▶ [Instructions to follow] Repeat the entries exactly. Leave nothing out.
----- Exercise data -----
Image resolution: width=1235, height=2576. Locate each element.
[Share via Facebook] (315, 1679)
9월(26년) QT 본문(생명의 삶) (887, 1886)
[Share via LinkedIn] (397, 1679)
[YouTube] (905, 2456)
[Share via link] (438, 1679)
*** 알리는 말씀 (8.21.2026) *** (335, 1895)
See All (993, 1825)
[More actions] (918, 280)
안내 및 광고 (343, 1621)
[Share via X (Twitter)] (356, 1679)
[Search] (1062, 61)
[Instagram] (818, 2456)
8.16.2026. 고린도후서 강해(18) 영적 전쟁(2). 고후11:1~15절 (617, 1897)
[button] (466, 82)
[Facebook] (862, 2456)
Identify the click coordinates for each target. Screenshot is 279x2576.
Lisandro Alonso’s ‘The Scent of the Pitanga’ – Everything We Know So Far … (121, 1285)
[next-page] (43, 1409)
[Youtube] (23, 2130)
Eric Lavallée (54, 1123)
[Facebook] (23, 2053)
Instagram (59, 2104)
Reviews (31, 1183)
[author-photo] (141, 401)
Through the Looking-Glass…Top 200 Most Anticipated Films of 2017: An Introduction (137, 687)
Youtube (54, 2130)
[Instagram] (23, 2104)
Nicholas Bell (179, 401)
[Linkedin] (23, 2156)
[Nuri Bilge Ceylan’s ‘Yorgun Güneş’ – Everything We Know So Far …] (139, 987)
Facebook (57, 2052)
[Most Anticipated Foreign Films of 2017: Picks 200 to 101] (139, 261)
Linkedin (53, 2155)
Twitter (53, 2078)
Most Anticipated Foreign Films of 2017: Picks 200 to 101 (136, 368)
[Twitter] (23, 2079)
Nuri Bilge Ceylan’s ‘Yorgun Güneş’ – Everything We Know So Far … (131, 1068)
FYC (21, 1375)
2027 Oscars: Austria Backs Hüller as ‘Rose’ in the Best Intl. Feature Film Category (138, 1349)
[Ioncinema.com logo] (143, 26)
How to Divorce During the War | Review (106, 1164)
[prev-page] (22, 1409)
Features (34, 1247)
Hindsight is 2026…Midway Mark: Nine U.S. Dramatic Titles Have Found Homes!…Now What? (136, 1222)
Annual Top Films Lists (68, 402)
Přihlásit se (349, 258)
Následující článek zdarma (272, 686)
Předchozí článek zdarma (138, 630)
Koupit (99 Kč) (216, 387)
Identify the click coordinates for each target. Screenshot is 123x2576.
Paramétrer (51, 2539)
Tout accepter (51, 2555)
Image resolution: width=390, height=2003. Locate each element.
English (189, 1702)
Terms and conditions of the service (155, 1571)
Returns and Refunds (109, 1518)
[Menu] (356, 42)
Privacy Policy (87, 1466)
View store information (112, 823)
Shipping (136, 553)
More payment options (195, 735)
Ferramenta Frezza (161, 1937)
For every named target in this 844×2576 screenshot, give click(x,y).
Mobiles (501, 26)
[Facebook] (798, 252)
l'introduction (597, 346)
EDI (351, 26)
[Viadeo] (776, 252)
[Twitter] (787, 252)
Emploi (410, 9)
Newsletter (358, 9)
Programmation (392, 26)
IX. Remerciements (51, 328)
-----
▶ [Exercise solution]
Image resolution: width=1235, height=2576. Locate each element.
[Share via Facebook] (315, 1679)
9월(26년) QT 본문(생명의 삶) (887, 1886)
[Share via LinkedIn] (397, 1679)
[YouTube] (905, 2456)
[Share via link] (438, 1679)
*** 알리는 말씀 (8.21.2026) *** (335, 1895)
See All (993, 1825)
[More actions] (918, 280)
안내 및 광고 (343, 1621)
[Share via X (Twitter)] (356, 1679)
[Search] (1062, 61)
[Instagram] (818, 2456)
8.16.2026. 고린도후서 강해(18) 영적 전쟁(2). 고후11:1~15절 (617, 1897)
[button] (466, 82)
[Facebook] (862, 2456)
Identify the click coordinates for each target. Screenshot is 279x2576.
Lisandro Alonso’s ‘The Scent of the Pitanga’ – Everything We Know So Far … (121, 1285)
[next-page] (43, 1409)
[Youtube] (23, 2130)
Eric Lavallée (54, 1123)
[Facebook] (23, 2053)
Instagram (59, 2104)
Reviews (31, 1183)
[author-photo] (141, 401)
Through the Looking-Glass…Top 200 Most Anticipated Films of 2017: An Introduction (137, 687)
Youtube (54, 2130)
[Instagram] (23, 2104)
Nicholas Bell (179, 401)
[Linkedin] (23, 2156)
[Nuri Bilge Ceylan’s ‘Yorgun Güneş’ – Everything We Know So Far …] (139, 987)
Facebook (57, 2052)
[Most Anticipated Foreign Films of 2017: Picks 200 to 101] (139, 261)
Linkedin (53, 2155)
Twitter (53, 2078)
Most Anticipated Foreign Films of 2017: Picks 200 to 101 (136, 368)
[Twitter] (23, 2079)
Nuri Bilge Ceylan’s ‘Yorgun Güneş’ – Everything We Know So Far … (131, 1068)
FYC (21, 1375)
2027 Oscars: Austria Backs Hüller as ‘Rose’ in the Best Intl. Feature Film Category (138, 1349)
[Ioncinema.com logo] (143, 26)
How to Divorce During the War | Review (106, 1164)
[prev-page] (22, 1409)
Features (34, 1247)
Hindsight is 2026…Midway Mark: Nine U.S. Dramatic Titles Have Found Homes!…Now What? (136, 1222)
Annual Top Films Lists (68, 402)
Přihlásit se (349, 258)
Následující článek zdarma (272, 686)
Předchozí článek zdarma (138, 630)
Koupit (99 Kč) (216, 387)
Identify the click coordinates for each target. Screenshot is 123x2576.
Paramétrer (51, 2539)
Tout accepter (51, 2555)
Image resolution: width=390, height=2003. Locate each element.
English (189, 1702)
Terms and conditions of the service (155, 1571)
Returns and Refunds (109, 1518)
[Menu] (356, 42)
Privacy Policy (87, 1466)
View store information (112, 823)
Shipping (136, 553)
More payment options (195, 735)
Ferramenta Frezza (161, 1937)
For every named target in this 844×2576 screenshot, give click(x,y).
Mobiles (501, 26)
[Facebook] (798, 252)
l'introduction (597, 346)
EDI (351, 26)
[Viadeo] (776, 252)
[Twitter] (787, 252)
Emploi (410, 9)
Newsletter (358, 9)
Programmation (392, 26)
IX. Remerciements (51, 328)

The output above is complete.